# Module P5: Python and SQL

**Purpose:** This project explores the use of SQL in Python scripts using sqlite3. The data used contains author information and book information.

**Notes:**

- Only one create script (02_create_tables) is used in the setup python script. All tables are dropped in the create sql script and data is inserted using the .to_sql method from pandas. SQL code in drop tables and insert records scripts are for reference only.
- sql_features scripts deletes rows from books table where Tolkien is the author and updates (corrects) row where year is incorrect.
- sql_queries contains scripts for aggregating, filtering, grouping, joining, and sorting data in tables. More info can be found in comments within each file. The output tables these scripts create will differ depending on whether the features script has been ran prior to executing.

In [31]:
import sqlite3
import pandas as pd
import pathlib

# Define the database file in the current root project directory
db_file = pathlib.Path("project.sqlite3")


def create_database():
    """Function to create a database. Connecting for the first time
    will create a new database file if it doesn't exist yet.
    Close the connection after creating the database
    to avoid locking the file."""
    try:
        conn = sqlite3.connect(db_file)
        conn.close()
        print("Database created successfully.")
    except sqlite3.Error as e:
        print("Error creating the database:", e)

def create_tables():
    """Function to read and execute SQL statements to drop existing table and create new ones.
    This will drop the books_sorted table if db03 was previously ran."""
    try:
        with sqlite3.connect(db_file) as conn:
            sql_file = pathlib.Path("sql_create", "02_create_tables.sql")
            with open(sql_file, "r") as file:
                sql_script = file.read()
            conn.executescript(sql_script)
            print("Tables created successfully.")
    except sqlite3.Error as e:
        print("Error creating tables:", e)
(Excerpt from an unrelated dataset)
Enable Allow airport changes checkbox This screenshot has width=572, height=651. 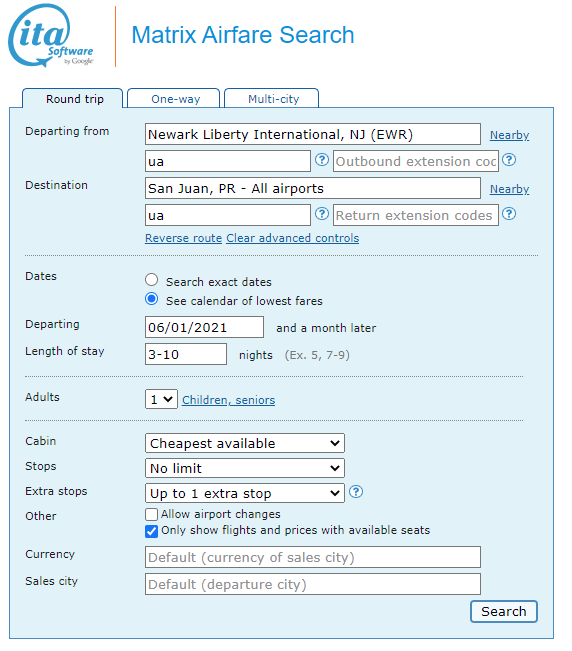tap(152, 514)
def insert_data_from_csv():
    """Function to use pandas to read data from CSV files (in 'data' folder)
    and insert the records into their respective tables."""
    try:
        author_data_path = pathlib.Path("data", "authors.csv")
        book_data_path = pathlib.Path("data", "books.csv")
        authors_df = pd.read_csv(author_data_path)
        books_df = pd.read_csv(book_data_path)
        with sqlite3.connect(db_file) as conn:
            # use the pandas DataFrame to_sql() method to insert data
            # pass in the table name and the connection
            authors_df.to_sql("authors", conn, if_exists="replace", index=False)
            books_df.to_sql("books", conn, if_exists="replace", index=False)
            print("Data inserted successfully.")
    except (sqlite3.Error, pd.errors.EmptyDataError, FileNotFoundError) as e:
        print("Error inserting data:", e)


def main():
    create_database()
    create_tables()
    insert_data_from_csv()


if __name__ == "__main__":
    main()


Database created successfully.
Tables created successfully.
Data inserted successfully.


**Here we can see the first 5 rows in the Authors table. To see whole table, view the project.sqlite3 file.**

In [32]:
pd.read_sql("SELECT * FROM authors", con=sqlite3.connect(db_file)).head()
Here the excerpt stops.